======== Text excerpt

President Trump: In Cuba, don’t fall for the Venezuela trap | Opinion

Cuban flag 0n a street in Havana.
Cuban flag 0n a street in Havana. Getty Images/iStockphoto

The Trump administration has an opportunity to finally advance meaningful change on an island where political opposition, independent media and free association are banned, and over 1,000 brave Cubans, including Luis Manuel Otero Alcántra and Maykel Castillo Pérez, are suffering in prison because they dared to express dissent.

Cuba’s regime is not only a danger to the Cubans it oppresses; it continues to pose a serious security threat to the United States. It has welcomed Russian naval assets to Havana and is believed to host several Chinese and Russian spy facilities aimed at the U.S. mainland. Cuban authorities are also perpetrators of transnational repression, menacing U.S.-based Cuban activists and journalists with implied death threats and designating them as terrorists under Cuban law.

In Venezuela, after removing Nicolás Maduro, the Trump administration found partners among the remaining regime elements. President Trump has focused on reviving the country’s oil-based economy. U.S. officials may be tempted to accept a similar arrangement with amenable elements of the regime in Cuba, although Havana has very few resources to offer the United States.

Such a deal would be a trap. While this strategy might result in short-term stability, it would amount to propping up the same corrupt regime functionaries that terrorized their own citizens for decades and long sought to antagonize the United States.

U.S. negotiators tempted by the prospect of cooperating with the Cuban regime to secure an opening of the Cuban economy to foreign investment should remember that all authoritarian regimes share one goal — to remain in power. They cannot be trusted to honor their commitments.

The Cuban leadership’s own recent history on prisoner release negotiations is a telling example. Last year, Cuban officials committed to releasing 553 prisoners in deal brokered by the Vatican, but independent Cuban civil society said they couldn’t verify nearly half of those pledged releases. Last month, the regime committed to releasing another 51 prisoners, but many of those releases have yet to be confirmed.

The Cuban authorities have withheld information about the release process and imposed harsh restrictions on some releasees, while some released political prisoners were later rearrested. The regime’s broad, longstanding hostility to democratic values, its history of corruption, its decades-old alignment with U.S. adversaries like Moscow and Beijing, and its deceptions regarding prisoner release negotiations all point to its fundamental untrustworthiness as a diplomatic partner.

================
======== Data provided

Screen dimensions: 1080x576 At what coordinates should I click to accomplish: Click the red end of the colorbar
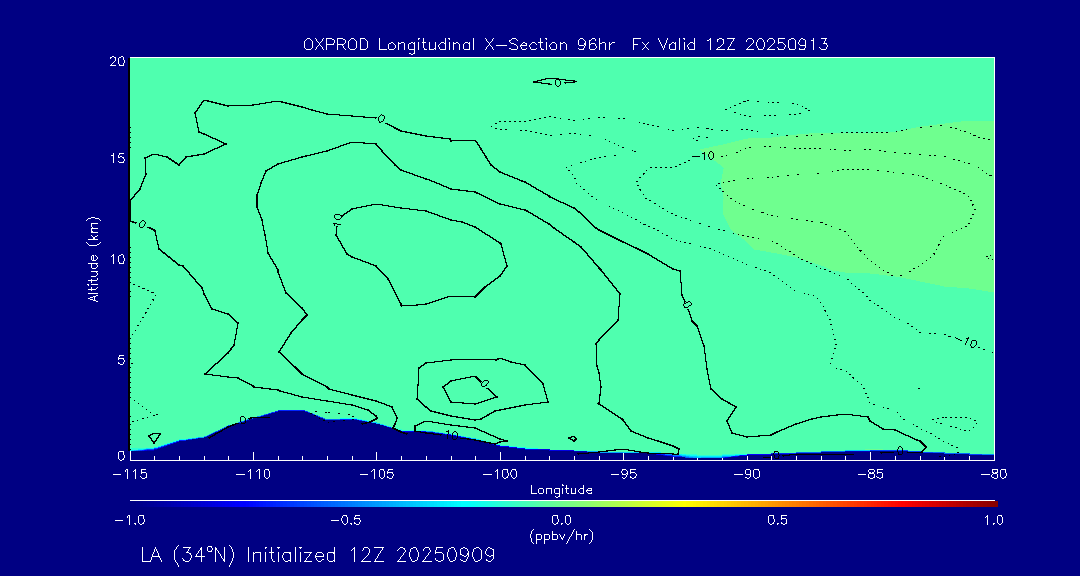(990, 502)
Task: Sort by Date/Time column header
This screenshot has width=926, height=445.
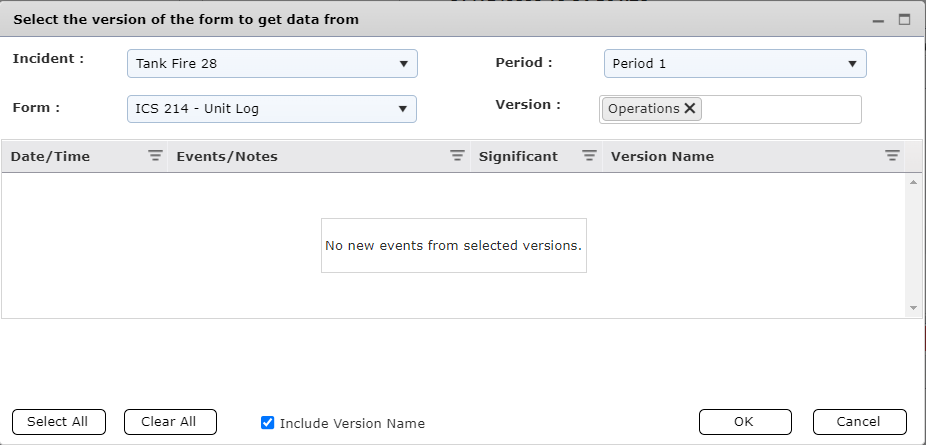Action: [x=50, y=156]
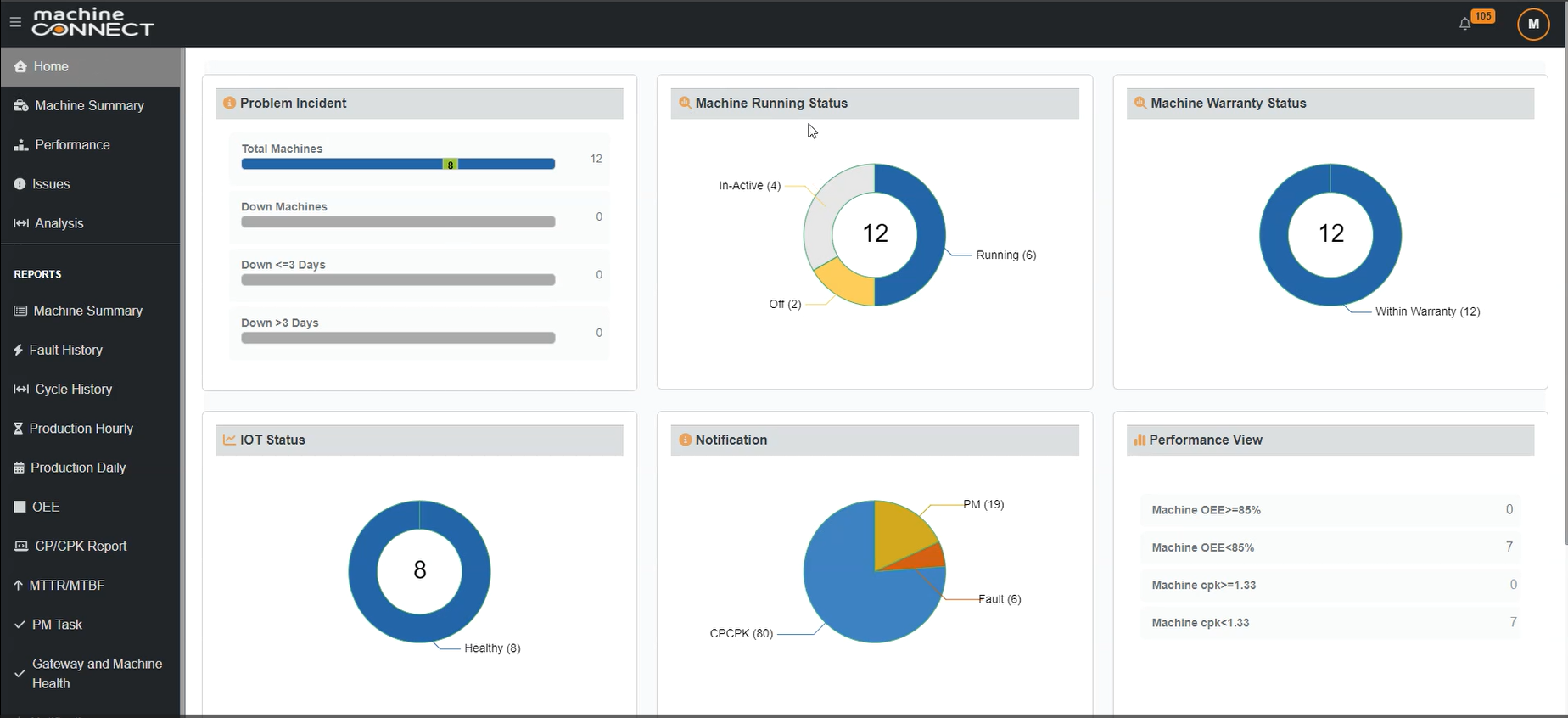Screen dimensions: 1568x718
Task: Click the Machine Running Status search icon
Action: click(685, 104)
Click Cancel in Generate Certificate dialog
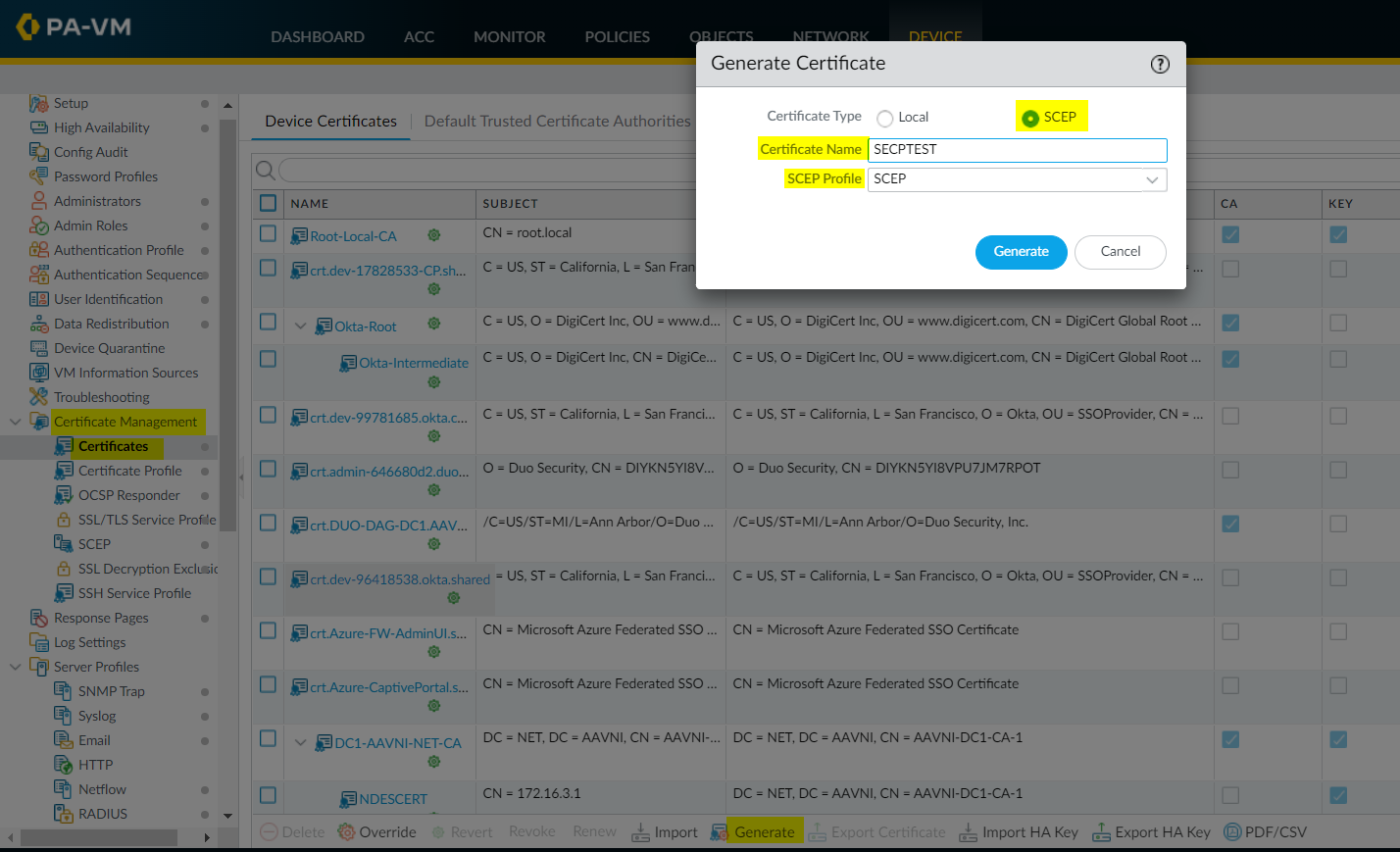The width and height of the screenshot is (1400, 852). pos(1120,252)
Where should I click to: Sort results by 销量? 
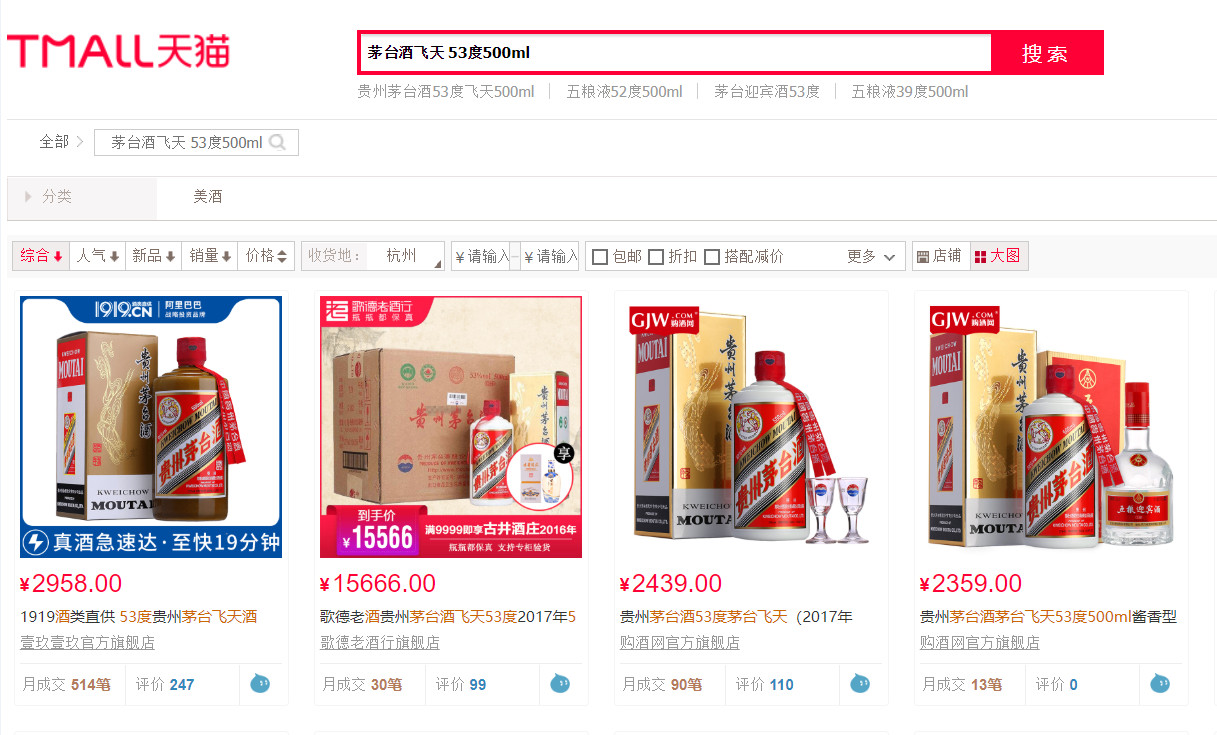coord(210,256)
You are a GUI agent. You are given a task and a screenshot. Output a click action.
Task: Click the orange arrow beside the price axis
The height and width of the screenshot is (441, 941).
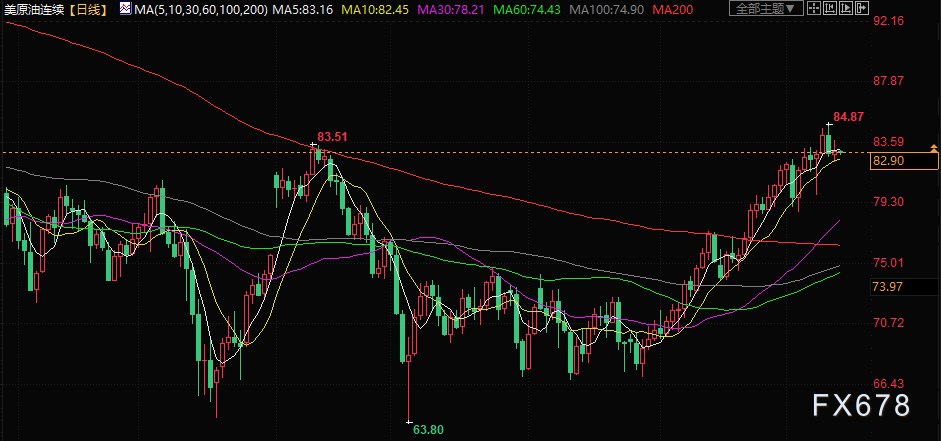(933, 148)
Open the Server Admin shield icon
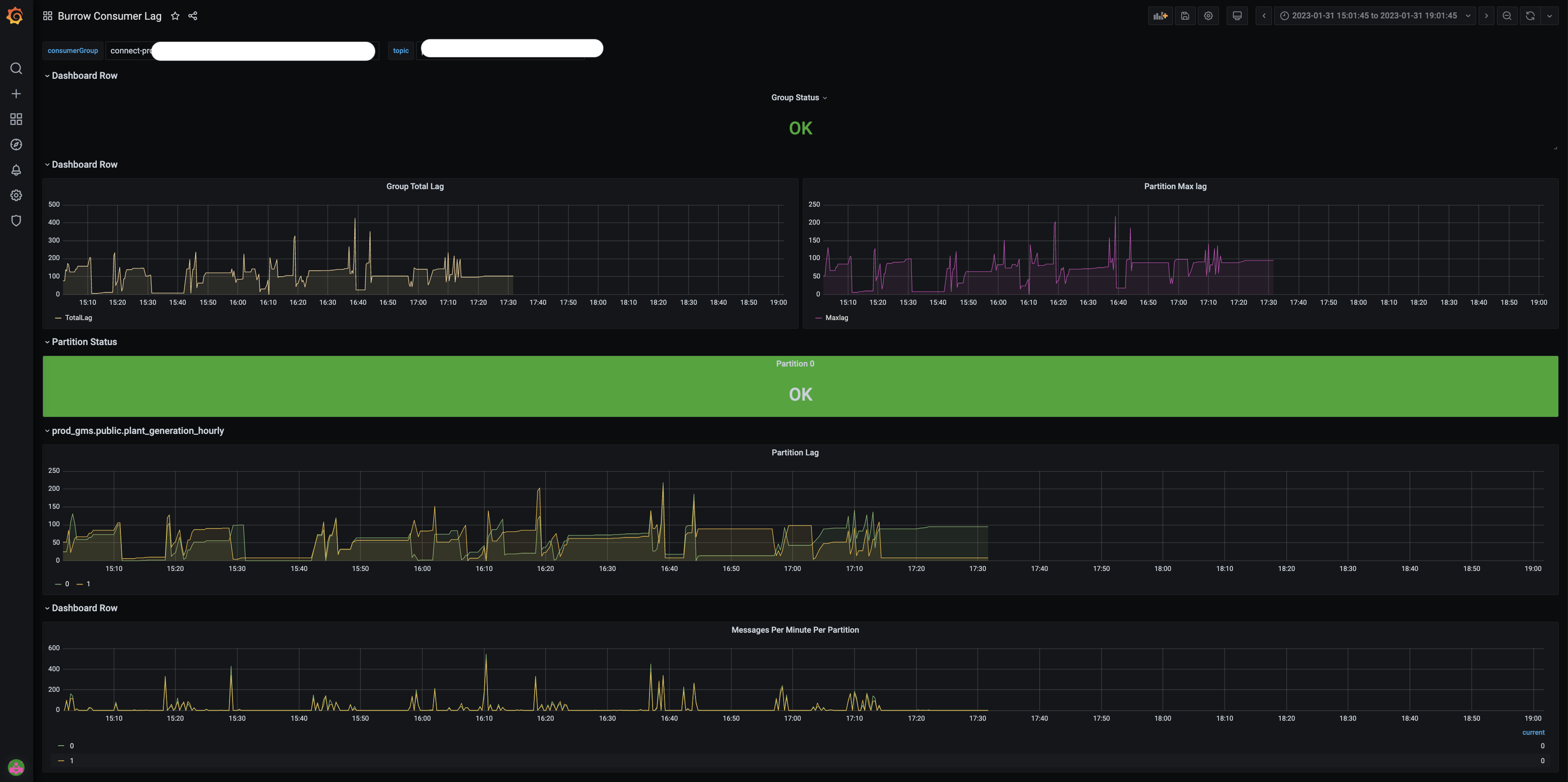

================

=== Goal ===
Print, word for word, the stretch of the opinion piece on Cuba from "U.S. negotiators tempted" through "to be confirmed.".

=== Written response ===
U.S. negotiators tempted by the prospect of cooperating with the Cuban regime to secure an opening of the Cuban economy to foreign investment should remember that all authoritarian regimes share one goal — to remain in power. They cannot be trusted to honor their commitments.

The Cuban leadership’s own recent history on prisoner release negotiations is a telling example. Last year, Cuban officials committed to releasing 553 prisoners in deal brokered by the Vatican, but independent Cuban civil society said they couldn’t verify nearly half of those pledged releases. Last month, the regime committed to releasing another 51 prisoners, but many of those releases have yet to be confirmed.